Tags and Descriptions

Artifacts in the Unitxt catalog, such as datasets, templates, formats, and operators, can be valuable to others. To help others discover and understand them, Unitxt provides an option to add tags and descriptions to catalog assets.

To search for a catalog asset by tag or description, use the text-based search located in the top-right corner of the Unitxt website.

Adding Descriptions and Tags for Catalog Assets

Each Unitxt asset has two dedicated fields for tags and descriptions: __tags__ and __description__.

You can assign their values while constructing a Unitxt asset and then save them to the catalog.

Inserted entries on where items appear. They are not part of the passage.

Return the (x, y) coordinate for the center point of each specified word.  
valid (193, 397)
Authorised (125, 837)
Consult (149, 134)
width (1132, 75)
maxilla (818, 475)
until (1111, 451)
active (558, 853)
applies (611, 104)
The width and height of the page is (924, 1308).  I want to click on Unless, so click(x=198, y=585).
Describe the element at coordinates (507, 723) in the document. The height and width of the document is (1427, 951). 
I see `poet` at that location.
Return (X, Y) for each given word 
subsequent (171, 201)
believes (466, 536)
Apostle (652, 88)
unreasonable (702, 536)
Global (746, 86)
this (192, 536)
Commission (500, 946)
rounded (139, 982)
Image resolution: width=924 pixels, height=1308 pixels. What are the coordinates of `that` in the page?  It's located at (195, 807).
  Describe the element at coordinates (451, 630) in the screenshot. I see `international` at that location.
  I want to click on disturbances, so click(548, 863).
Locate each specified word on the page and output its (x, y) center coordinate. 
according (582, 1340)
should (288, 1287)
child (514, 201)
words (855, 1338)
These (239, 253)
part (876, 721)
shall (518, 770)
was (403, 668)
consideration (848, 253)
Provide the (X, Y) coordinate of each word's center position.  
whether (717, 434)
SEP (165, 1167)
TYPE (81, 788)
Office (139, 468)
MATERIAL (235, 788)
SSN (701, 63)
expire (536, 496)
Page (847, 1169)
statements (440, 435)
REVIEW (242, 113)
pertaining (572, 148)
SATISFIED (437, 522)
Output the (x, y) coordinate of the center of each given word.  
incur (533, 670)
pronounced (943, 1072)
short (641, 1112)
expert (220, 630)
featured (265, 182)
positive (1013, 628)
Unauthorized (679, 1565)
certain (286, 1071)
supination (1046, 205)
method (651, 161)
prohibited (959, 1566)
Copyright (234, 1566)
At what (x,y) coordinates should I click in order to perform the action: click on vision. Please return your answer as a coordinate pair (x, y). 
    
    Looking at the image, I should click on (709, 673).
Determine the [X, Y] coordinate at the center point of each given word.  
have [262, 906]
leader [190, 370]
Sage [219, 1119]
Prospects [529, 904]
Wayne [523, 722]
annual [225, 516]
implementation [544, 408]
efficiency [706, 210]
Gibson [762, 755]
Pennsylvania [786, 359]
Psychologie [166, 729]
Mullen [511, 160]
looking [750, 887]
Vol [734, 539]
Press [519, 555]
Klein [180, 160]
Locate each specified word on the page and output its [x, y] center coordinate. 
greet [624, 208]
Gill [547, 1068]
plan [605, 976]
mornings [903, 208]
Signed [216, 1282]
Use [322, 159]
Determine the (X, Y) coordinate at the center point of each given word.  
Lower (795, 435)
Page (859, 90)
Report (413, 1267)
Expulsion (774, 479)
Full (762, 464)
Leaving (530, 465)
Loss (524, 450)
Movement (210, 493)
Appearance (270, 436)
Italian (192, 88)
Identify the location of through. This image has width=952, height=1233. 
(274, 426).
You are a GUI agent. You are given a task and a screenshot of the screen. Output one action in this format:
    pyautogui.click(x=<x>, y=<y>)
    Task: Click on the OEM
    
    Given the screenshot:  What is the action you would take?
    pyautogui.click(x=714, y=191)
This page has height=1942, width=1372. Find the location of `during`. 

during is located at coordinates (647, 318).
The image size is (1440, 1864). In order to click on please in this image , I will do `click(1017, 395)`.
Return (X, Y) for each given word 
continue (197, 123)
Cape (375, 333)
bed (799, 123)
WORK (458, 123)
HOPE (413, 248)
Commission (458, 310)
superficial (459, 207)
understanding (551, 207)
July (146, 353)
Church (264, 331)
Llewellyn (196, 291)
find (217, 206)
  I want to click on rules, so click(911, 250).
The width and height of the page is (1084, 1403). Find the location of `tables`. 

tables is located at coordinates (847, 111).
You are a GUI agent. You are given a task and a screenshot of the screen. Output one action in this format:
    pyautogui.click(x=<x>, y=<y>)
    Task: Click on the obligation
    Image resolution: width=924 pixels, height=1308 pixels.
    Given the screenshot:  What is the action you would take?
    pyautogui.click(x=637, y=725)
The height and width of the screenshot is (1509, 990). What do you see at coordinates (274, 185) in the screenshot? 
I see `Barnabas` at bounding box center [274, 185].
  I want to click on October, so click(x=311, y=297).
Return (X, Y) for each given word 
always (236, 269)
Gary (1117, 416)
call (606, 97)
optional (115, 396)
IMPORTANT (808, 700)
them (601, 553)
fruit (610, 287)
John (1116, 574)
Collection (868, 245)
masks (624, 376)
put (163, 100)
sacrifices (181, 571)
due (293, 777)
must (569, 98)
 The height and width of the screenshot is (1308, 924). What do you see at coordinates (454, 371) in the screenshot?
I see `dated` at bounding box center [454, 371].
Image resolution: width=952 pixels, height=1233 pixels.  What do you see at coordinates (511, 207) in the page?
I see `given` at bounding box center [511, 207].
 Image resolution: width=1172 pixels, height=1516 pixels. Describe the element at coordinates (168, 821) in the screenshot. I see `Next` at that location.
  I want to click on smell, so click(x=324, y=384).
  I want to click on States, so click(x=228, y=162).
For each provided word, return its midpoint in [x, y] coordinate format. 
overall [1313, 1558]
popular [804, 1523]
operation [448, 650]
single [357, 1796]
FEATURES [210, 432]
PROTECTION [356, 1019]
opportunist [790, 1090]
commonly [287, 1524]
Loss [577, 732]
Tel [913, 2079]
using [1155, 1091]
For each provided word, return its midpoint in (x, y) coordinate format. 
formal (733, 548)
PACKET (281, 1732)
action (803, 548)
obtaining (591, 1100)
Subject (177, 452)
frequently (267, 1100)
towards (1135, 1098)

For example, if you want to add tags and a description to the wikitq dataset card:

card = TaskCard(
    loader=LoadHF(path="wikitablequestions"),
    task="tasks.qa.with_context.extractive",
    templates="templates.qa.with_context.all",
    __description__="The WikiTableQuestions dataset is a large-scale dataset for the task of question answering on semi-structured tables.",
    __tags__={
        "modality": "table",
        "urls": {"arxiv": "https://arxiv.org/abs/1508.00305"},
        "languages": ["english"],
    },
)

You can then save the card to the catalog with:

add_to_catalog(card, "cards.wikitq", overwrite=True)

As a result, the description and tags will appear on the catalog webpage for cards.wikitq, as seen here: WikiTQ.

Editing Existing Assets to Add Tags or Descriptions

High-quality tags and descriptions enrich the Unitxt catalog.

You can find the preparation code for any Unitxt asset at: https://github.com/IBM/unitxt/tree/main/prepare

Choose a Unitxt asset, add information about it, and then submit a Pull Request with your changes.

How to Write Good Descriptions and Tags

  1. Description: Keep it brief and include all essential information needed to understand the asset’s purpose.

  2. Tags: Classify the asset based on its main aspects, such as domain, task, language, modality, tested skill, etc.